░░۟⃟🌹⸻ O2

42 4 0
                                    

"Bollocks." Sembari berjalan hilir mudik, mulut tiada henti menghardik, entah pada siapa tujuannya. Sedang di pojok ruang megah tak jauh seorang pria berdiri, mengenakan pakaian serba orange yang muncul ketika menjentikkan jari. Mengistirahatkan punggung, dijadikan dinding sebagai sandaran. Matanya yang semula tertutup, membuka berbarengan dengan terangkatnya kepala, memperhatikan orang yang kakinya mustahil berhenti untuk sedetik saja.

"Mon dieu, kita hanya perlu menikah, maka selesailah masalah ini." Yang berbicara itu barangkali telah bosan hidup. Ialah amfibi yang diawal dengan sangat lancang merubah teh sebagai kolam mandi. Kini telah menjelma sebagai pria dewasa, berkata hal tak masuk akal pula.

Langsung berhenti, kepala ditolehkan secara horor; perlahan diikuti tatapan tajam. "Beg your pardon, kau minta dibunuh?" Raja alis tebal itu mengernyit, menguar hawa membunuh disetiap irama bicara.

Pria berwajah sumringah terbilang mesum itu masih mengembangkan cengiran. Aura suram yang hampir mengisi seluruh penjuru ruang seolah tak mempan, entengnya ia bisa membuka mulut meski tahu tatapan yang Arthur beri merupakan pertanda benci. "Ikutlah denganku untuk melihat beberapa masalahnya."

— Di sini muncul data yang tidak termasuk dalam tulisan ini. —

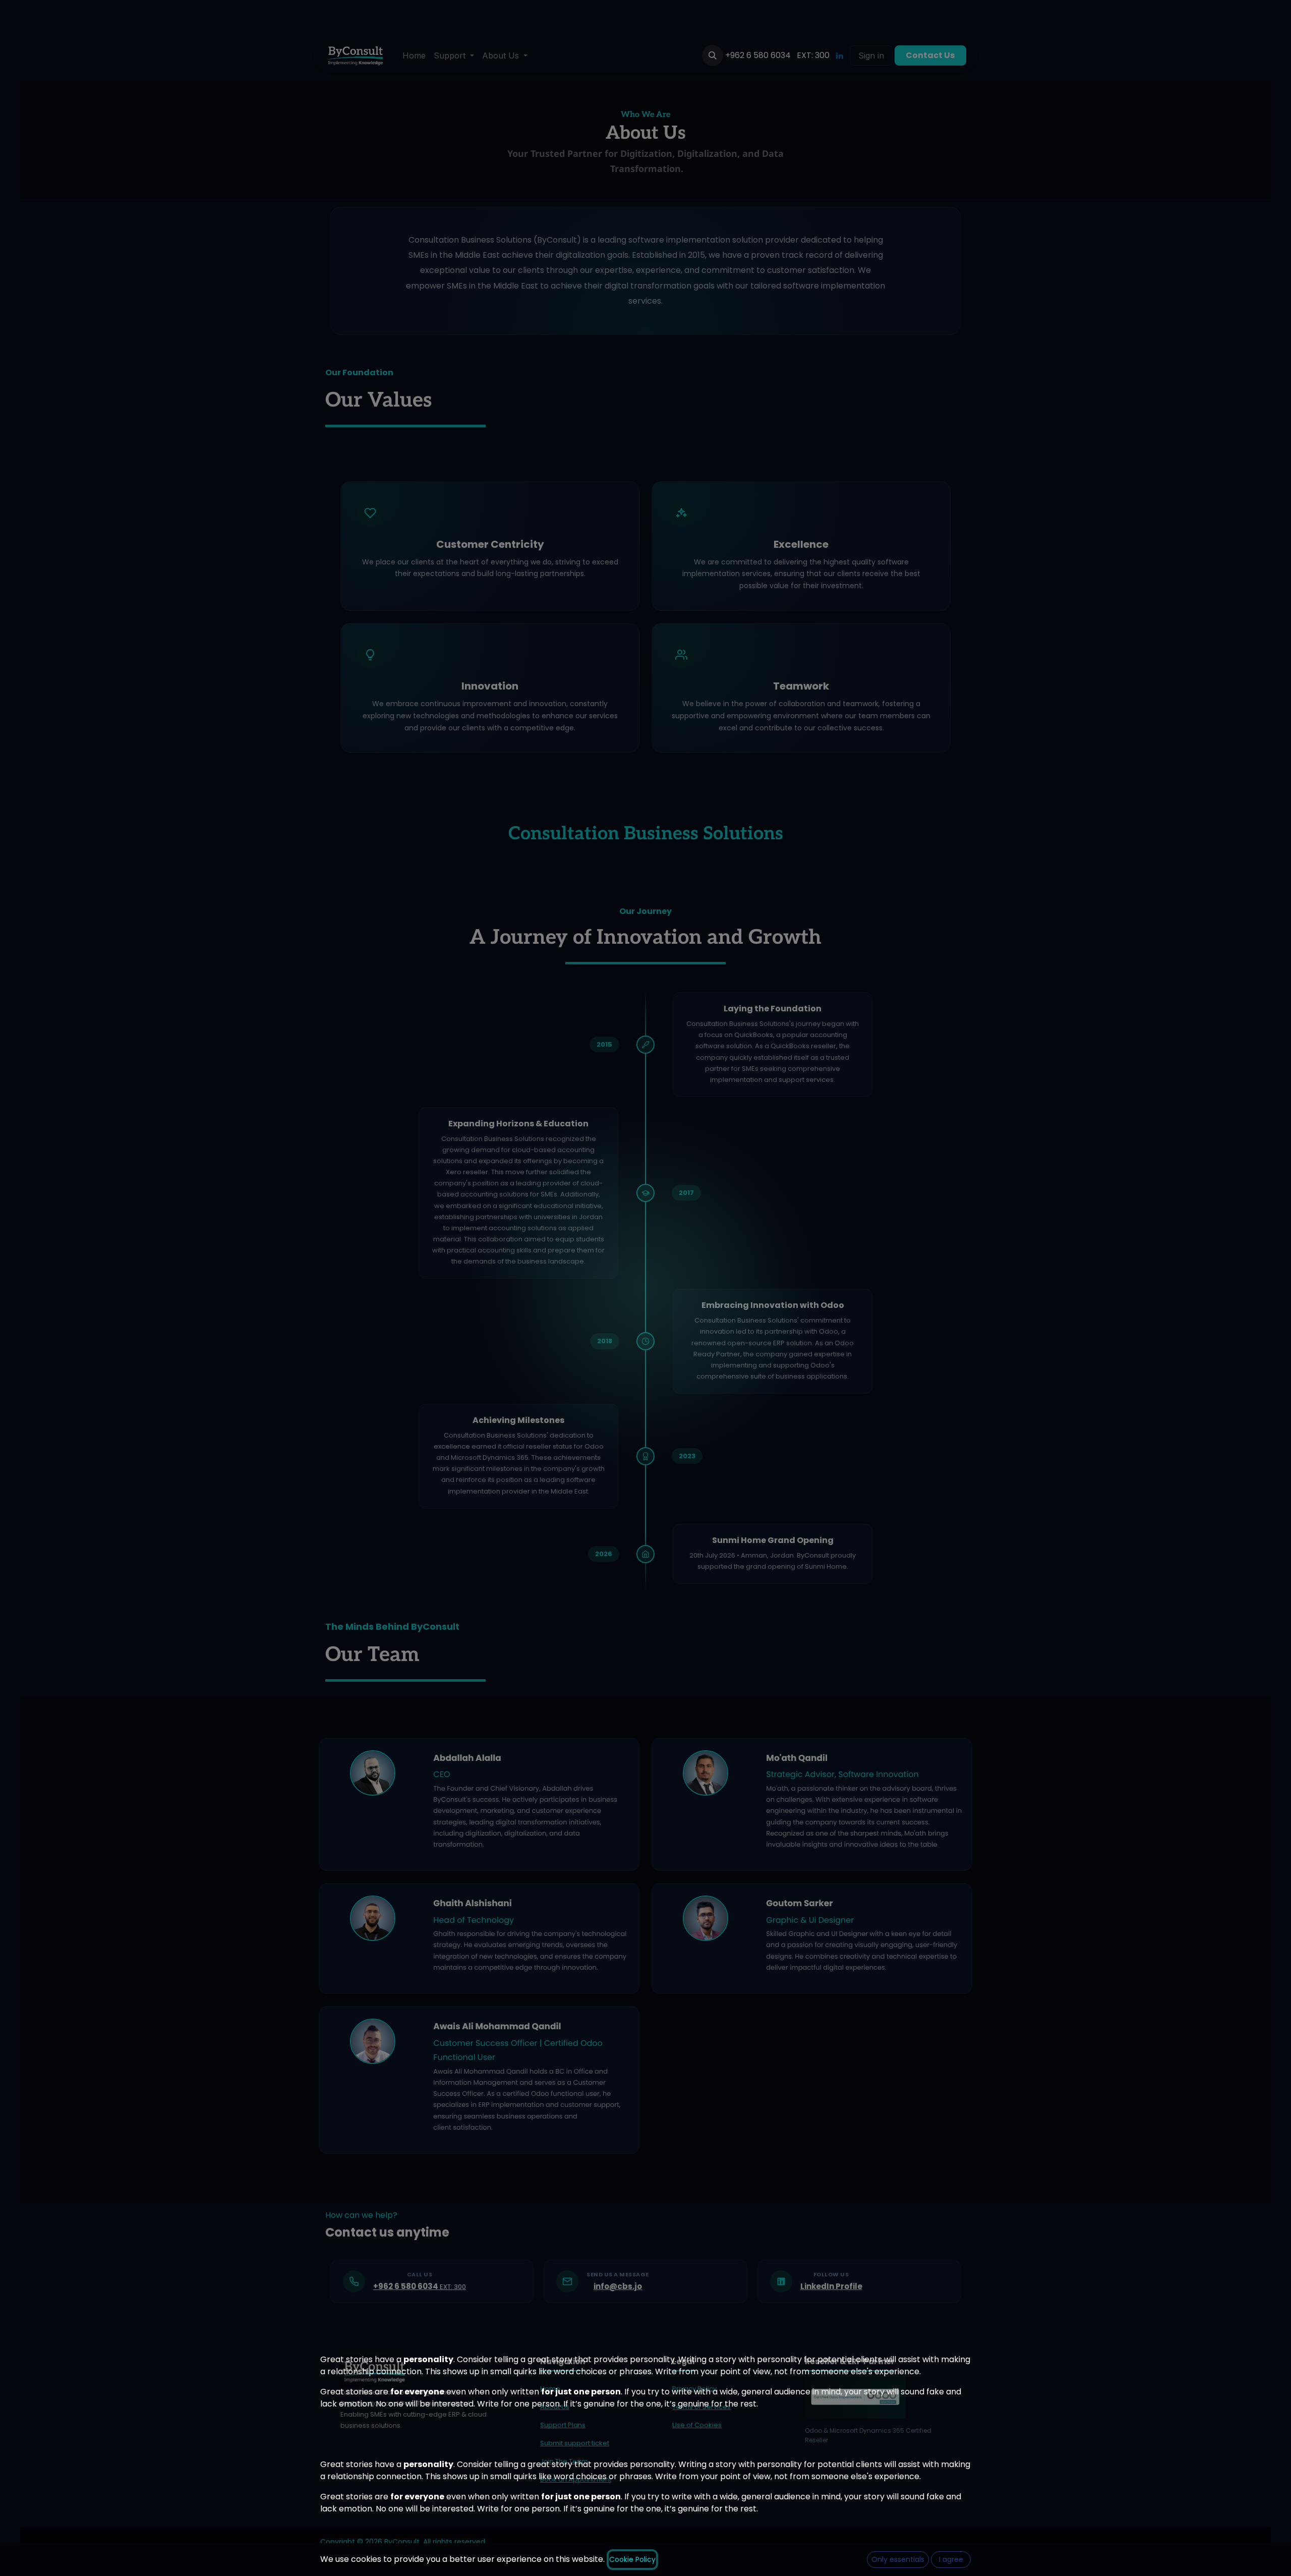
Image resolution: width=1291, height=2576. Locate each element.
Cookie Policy (632, 2559)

Terdiam di tempat, memudarkan wajah waspada namun tetap menyisakan intimidasi. Banyak hal yang Arthur mau tanyakan, namun kebingungan yang melanda hingga memenuhi atmosfer ruangan membuat bibirnya bungkam. Menghela sekali. "Baiklah, apa boleh buat." Ujarnya, lawan bicara makin melebarkan seringai.

Keluar dari ruang kerja, Arthur mengekori arah jalan pria misterius seolah ialah raja di istana. "Kawasanmu terbilang sepi." Francis namanya atau siapapun itu, ia yang menyebutkan panggilan terlebih dahulu hanya untuk Arthur berhenti memanggil dengan sebutan 'kau'. "Tetapi masalah utamanya bukan terletak di sini. Rumor bilang, kau seharian penuh hanya menikmati teh." Francis- si pria dengan janggut tipis membuka obrolan.

"Aku hanya mengedepankan rakyatku. Di luar sana hanya ada sihir-sihir jahat." Arthur menjawab, melirik Francis yang tidak menoleh. "Katakan, apa ada kaitannya dengan kemunculan makhluk magis akhir-akhir ini?"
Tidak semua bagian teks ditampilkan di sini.